DOCUMENT SECTION:

begin

And that was my entire response.
Say it ain't so. I'm appalled too.
You are a stronger woman than I - I made it through only the first book and then was too paralyzed with horror at Bella to continue.
Redeeming humour can be found in Robert Pattinson's interview with Empire Magazine. Sample quote: "When you read the book," says Pattinson, looking appropriately pallid and interesting even without makeup, "it's like, 'Edward Cullen was so beautiful I creamed myself.' I mean, every line is like that. He's the most ridiculous person who's so amazing at everything. I think a lot of actors tried to play that aspect. I just couldn't do that. And the more I read the script, the more I hated this guy, so that's how I played him, as a manic-depressive who hates himself. Plus, he's a 108-year-old virgin so he's obviously got some issues there."
Okay, so here's what I've never been able to do properly - explain why it is that these novels are so un-put-down-able. I don't think the standard suspense tactics can quite explain it. I've read defenses of the series (like HBM's) that stand up for Bella, and for the series as not-nearly-so-antifeminist-as-it-seems, but those don't really come close to explaining the appeal. I'm pretty sure the appeal has something to do with how deeply unhealthy Bella is - I don't think I'd find the series so compulsively readable if she were making mature decisions about an emotionally healthy relationship.
Bea: so it's the car crash on the side of the road effect? God help me, I'm nearing the crisis in eclipse, and I'm relieved at least that Bella is being clever for once. But this relief is counterbalanced by Jake and Edward snarling at each other about neither one of them will let the other 'have' her. Oh dear.
I haven't read them yet, but after watching the movie and what I've heard about them, this is probably a perfect synopsis.
I haven't read 'em, but my husband's 13 year-old step-neice gave me an enthralled precis at Christmas.

end

DATA SHOWN:

begin

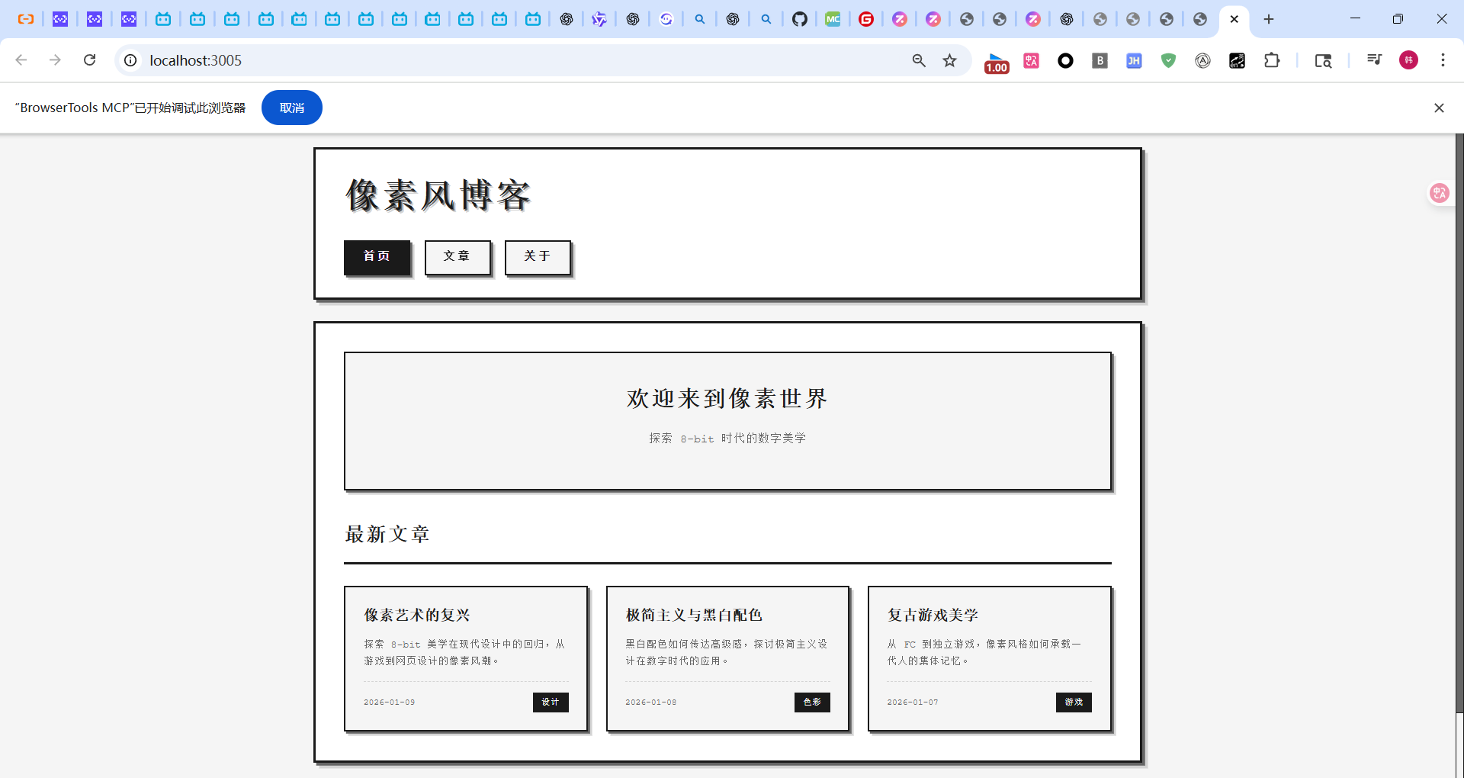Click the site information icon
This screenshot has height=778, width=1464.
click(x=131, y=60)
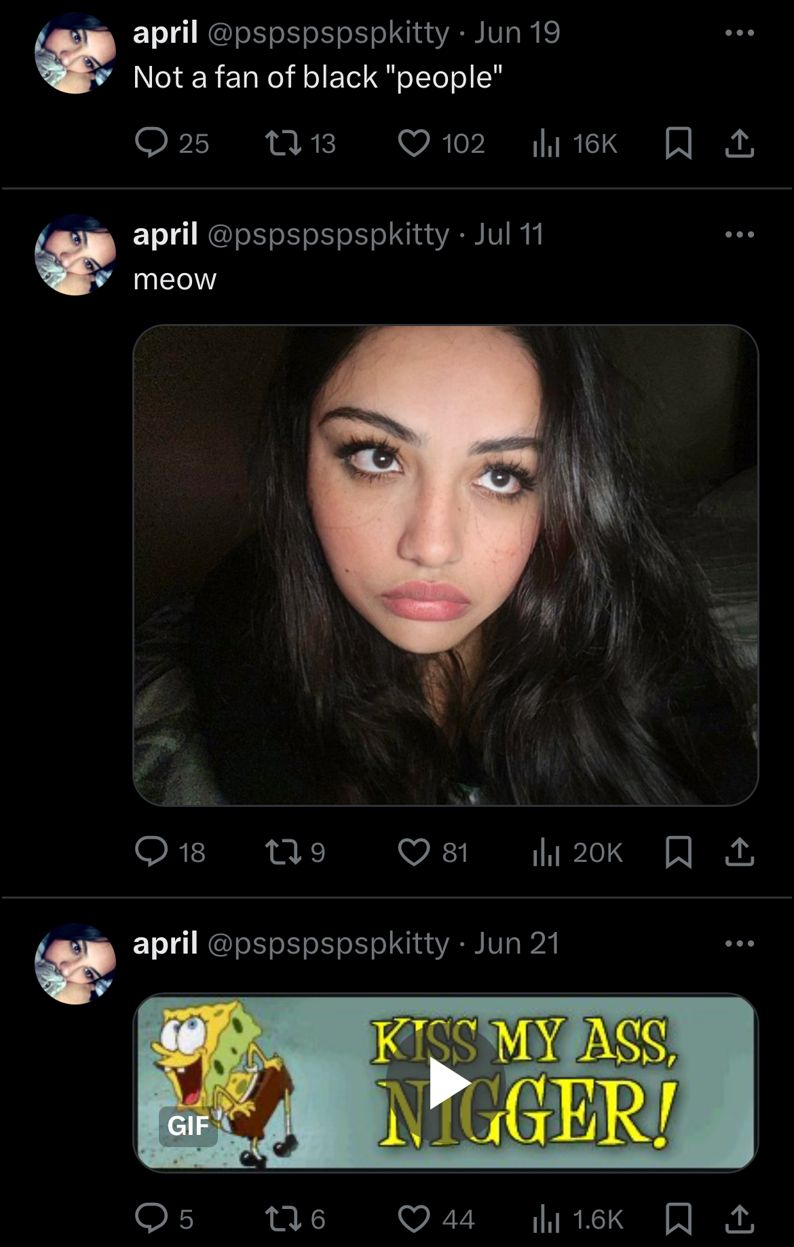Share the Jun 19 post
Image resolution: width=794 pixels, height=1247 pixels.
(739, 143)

end
begin

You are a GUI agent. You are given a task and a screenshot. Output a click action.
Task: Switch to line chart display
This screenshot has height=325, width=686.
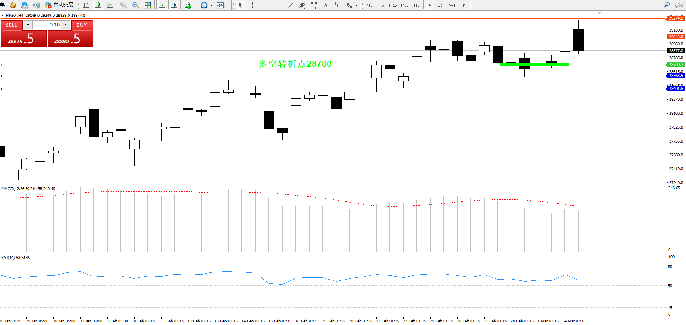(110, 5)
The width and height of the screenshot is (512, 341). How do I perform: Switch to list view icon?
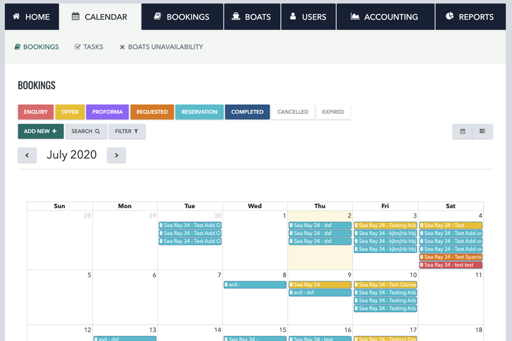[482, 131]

end

WHAT IS BEING ASKED:
Answer these questions about the comment thread:
1. Which magazine interviewed Robert Pattinson?
2. What age does Pattinson give for Edward?
3. How much of the series did the commenter who writes "You are a stronger woman than I" make it through?

THE REPLY:
1. Empire Magazine
2. 108 years old
3. Only the first book